Yo me apunto tambien :P 

Haber que tal se da  :Wink1:

----------


## juanvivo

apuntarme!

----------


## Triple H

Me siento orgulloso de haber revivido en vosotros esta aficción, sólo gracias a mi absurdo post  :D .

Me apuntaría pero por estas fechas prefiero ir asegurándome una buena nota en Bachillerato y dedicarle más horas a los vectores...

PD: Podríamos organizar torneos de muchas otras cosas, Mus, Poker...
Lo malo es que aquí no se puede manipular las cartas malévolamente...

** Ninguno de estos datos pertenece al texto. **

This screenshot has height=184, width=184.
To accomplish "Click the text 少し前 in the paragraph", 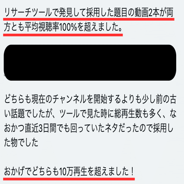I will tap(152, 99).
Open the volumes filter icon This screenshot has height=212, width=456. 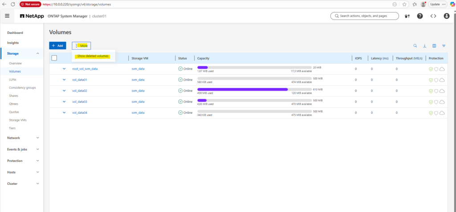click(x=444, y=46)
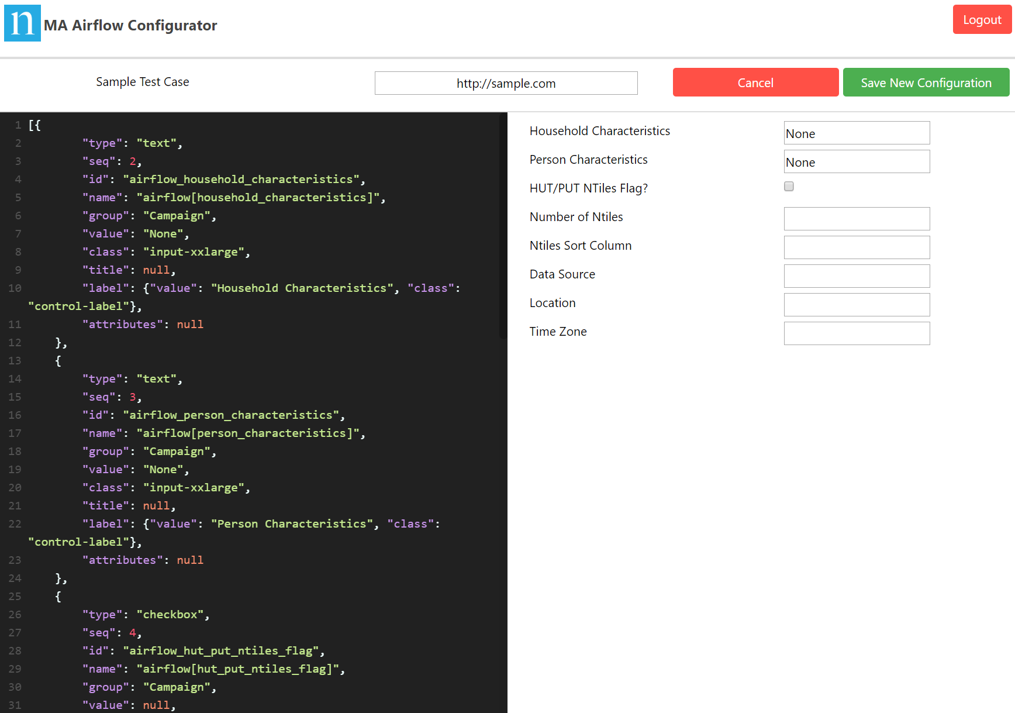Click the Logout button

pyautogui.click(x=982, y=20)
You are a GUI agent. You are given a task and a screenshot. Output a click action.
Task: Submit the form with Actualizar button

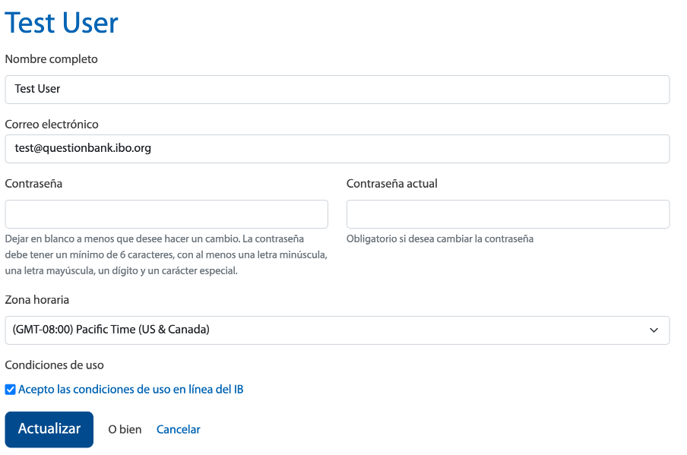pyautogui.click(x=49, y=429)
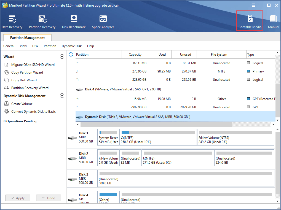This screenshot has width=281, height=210.
Task: Open Data Recovery tool
Action: (12, 22)
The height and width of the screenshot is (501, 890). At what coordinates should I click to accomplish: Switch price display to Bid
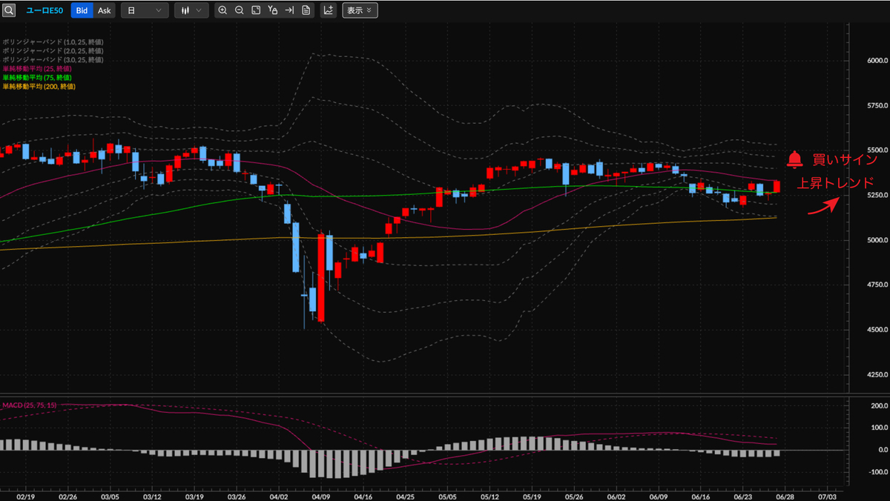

Suerte a todos lso participantes :!:

----------


## Mistico

Pues sí Triple H, yo por lo menos te lo agradezco, porque lo tenía un poquitín olvidado y ahora me he puesto incluso a estudiar un poco y dedicarle un tiempo al día.

Lo dicho, gracias.

----------


## Gonzalo Orellana

Como se suele decir, hago mías las palabras de Místico.

Gracias.

Respecto al torneo, se hará el sábado que viene, mejor a través del Buho. Entrais en esta página y os registrais en el cuadrado rojo que pone "Login"

http://www.buho21.com/

También sería bueno que todos estuviesemos comunicados por chat mientras dure el torneo, asi que podeis ir dejando aqui vuestras direcciones de msn. La mia:

rana_gonzalo_91@hotmail.com

----------


## Mistico

Bueno, a mi me resulta imposible jugarlo el sábado, así que nada, espero que lo disfruteis :), es lo que tiene  tener unos horarios tan "amenos", el sábado trabajo de 15:00 a 22:00 y el domingo practicamente todo el día.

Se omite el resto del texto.